A Congressional Christmas Miracle
Just in time for the holidays, Congress gave two gifts to tax-exempt organizations as part of the new government funding bill signed into law on December 20, 2019.
First, the excise tax imposed on the investment income (generally, interest, dividends, rents, royalties, and capital gain net income) of private foundations under Section 4940 of the Internal Revenue Code has been set at a flat 1.39%. This change simplifies prior law, which imposed a default 2% rate, reduced to 1% depending on the private foundation’s qualifying distributions (which required application of a rolling average formula). The new rate goes into effect for taxable years beginning after December 20, 2019.

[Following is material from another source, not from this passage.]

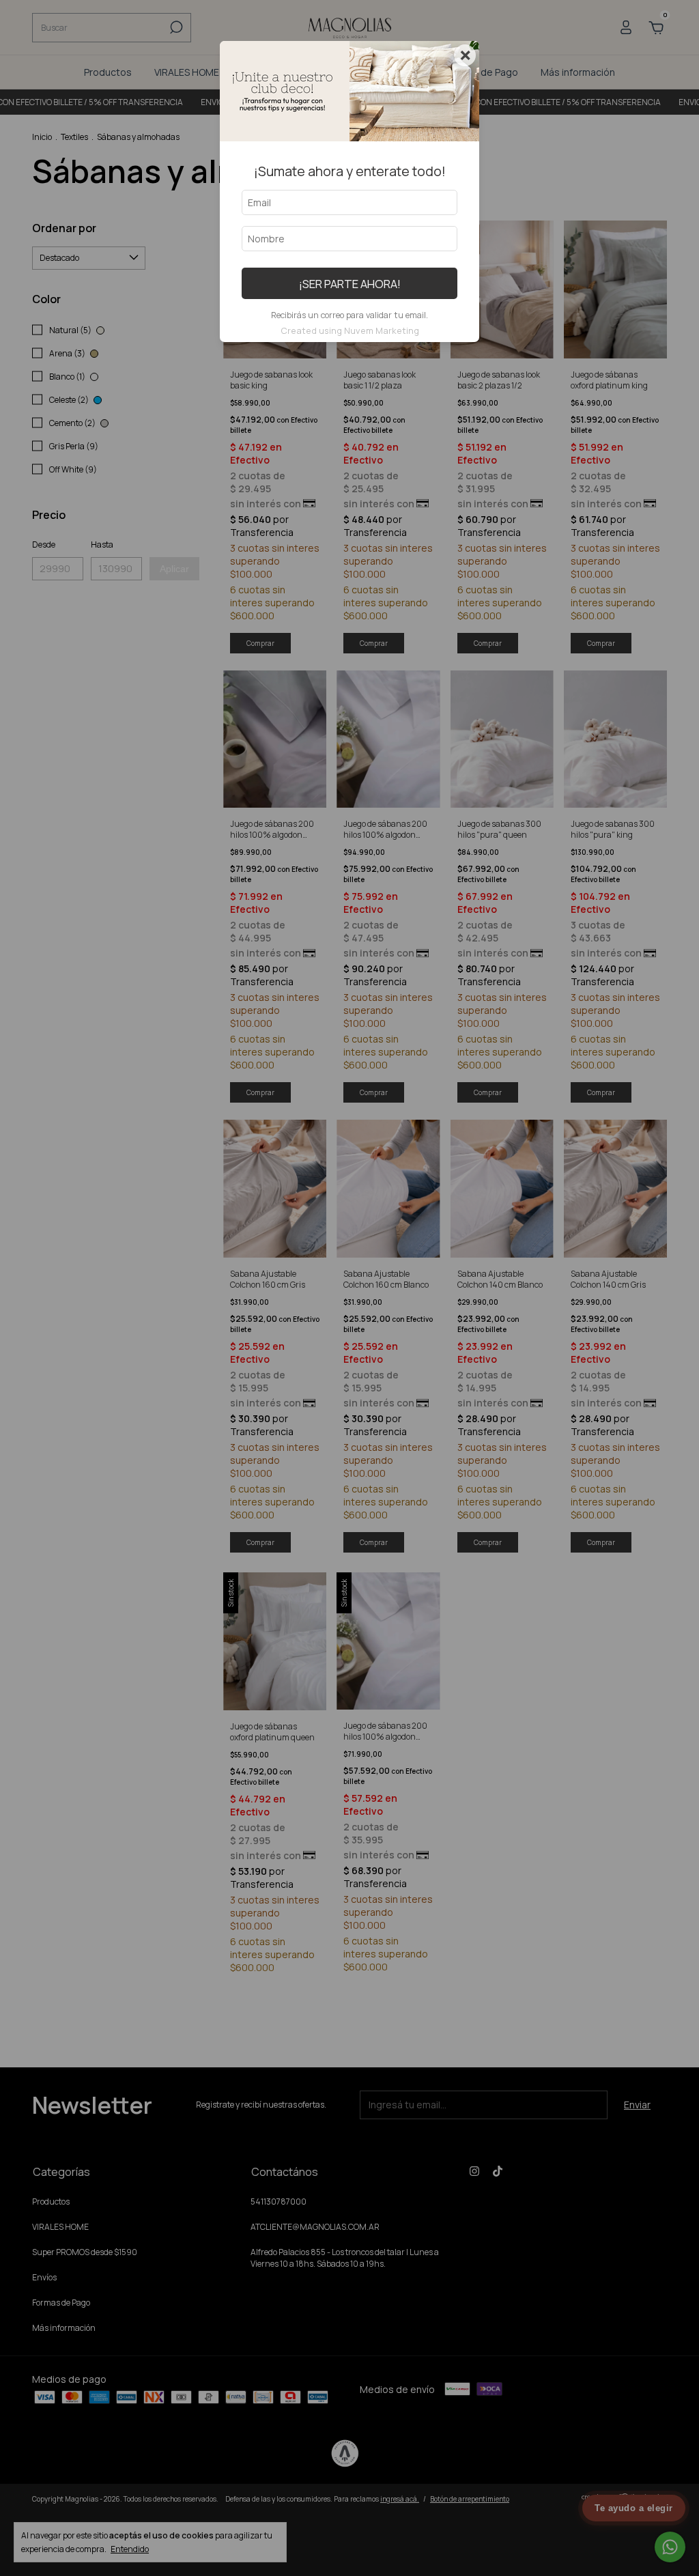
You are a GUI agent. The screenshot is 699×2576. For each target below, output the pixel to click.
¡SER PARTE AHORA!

Second, Congress has repealed the “parking tax” that was imposed on tax-exempt organizations in the Tax Cuts and Jobs Act of 2017 (the “2017 Act”). Under the 2017 Act, a new section was added to the tax code which would prohibit for-profit employers from deducting expenses paid or incurred to provide qualified transportation fringe benefits (including but not limited to employee parking or transit passes). Congress attempted to impose a parallel limitation on tax-exempt organizations by requiring them to increase the amount of their unrelated business taxable income by the amount of qualified transportation fringe benefit expenses that would be nondeductible if they were subject to the same rules as taxable entities. In other words, tax-exempts were required to pay a tax of up to 21% on the amount of any qualified transportation fringe benefit expenses. The passage of this provision led to much confusion in the nonprofit world. After all, while nonprofits have long been taxed on unrelated business income, the provision effectively imposed a tax on expenses rather than income.
Thankfully, tax-exempt organizations will no longer be driven to distraction for providing parking to their employees—the repeal is retroactive to the passage of the 2017 Act.